YOUR GOAL: Which lines of the data contain the string "missing"? Show each of them.

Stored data
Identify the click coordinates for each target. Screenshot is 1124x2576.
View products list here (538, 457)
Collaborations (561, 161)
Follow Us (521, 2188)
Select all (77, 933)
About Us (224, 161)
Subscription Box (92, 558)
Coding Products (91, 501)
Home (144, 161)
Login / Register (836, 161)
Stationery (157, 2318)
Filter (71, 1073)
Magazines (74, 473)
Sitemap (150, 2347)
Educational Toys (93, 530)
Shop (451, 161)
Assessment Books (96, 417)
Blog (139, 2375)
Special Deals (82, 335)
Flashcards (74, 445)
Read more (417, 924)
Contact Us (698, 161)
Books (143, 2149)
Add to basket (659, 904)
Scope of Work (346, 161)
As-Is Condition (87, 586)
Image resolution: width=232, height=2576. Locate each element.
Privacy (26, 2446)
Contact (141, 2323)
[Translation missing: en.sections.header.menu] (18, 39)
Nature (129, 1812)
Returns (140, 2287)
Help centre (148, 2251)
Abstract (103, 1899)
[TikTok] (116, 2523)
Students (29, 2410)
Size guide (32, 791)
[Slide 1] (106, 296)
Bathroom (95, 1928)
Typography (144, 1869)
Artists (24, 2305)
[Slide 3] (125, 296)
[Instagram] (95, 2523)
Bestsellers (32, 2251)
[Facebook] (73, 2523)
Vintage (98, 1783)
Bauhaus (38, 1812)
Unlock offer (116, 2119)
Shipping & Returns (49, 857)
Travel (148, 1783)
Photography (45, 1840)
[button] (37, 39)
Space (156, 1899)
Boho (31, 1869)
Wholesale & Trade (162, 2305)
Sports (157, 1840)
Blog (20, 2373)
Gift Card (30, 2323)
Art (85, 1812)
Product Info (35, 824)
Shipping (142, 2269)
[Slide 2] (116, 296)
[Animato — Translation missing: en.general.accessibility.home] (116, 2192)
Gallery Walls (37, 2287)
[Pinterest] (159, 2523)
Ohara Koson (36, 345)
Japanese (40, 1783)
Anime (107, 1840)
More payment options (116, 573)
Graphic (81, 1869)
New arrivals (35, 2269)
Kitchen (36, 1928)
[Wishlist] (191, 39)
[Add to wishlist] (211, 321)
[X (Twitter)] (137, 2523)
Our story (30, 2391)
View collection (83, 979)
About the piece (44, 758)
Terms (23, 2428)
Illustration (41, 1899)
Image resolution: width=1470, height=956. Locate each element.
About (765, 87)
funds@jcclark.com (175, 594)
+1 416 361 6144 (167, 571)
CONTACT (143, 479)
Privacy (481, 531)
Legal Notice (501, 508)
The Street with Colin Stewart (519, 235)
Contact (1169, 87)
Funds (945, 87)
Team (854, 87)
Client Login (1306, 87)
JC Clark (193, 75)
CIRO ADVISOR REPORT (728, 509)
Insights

ANSWER TO THIS PROBLEM:
[Translation missing: en.sections.header.menu] (18, 39)
[Animato — Translation missing: en.general.accessibility.home] (116, 2192)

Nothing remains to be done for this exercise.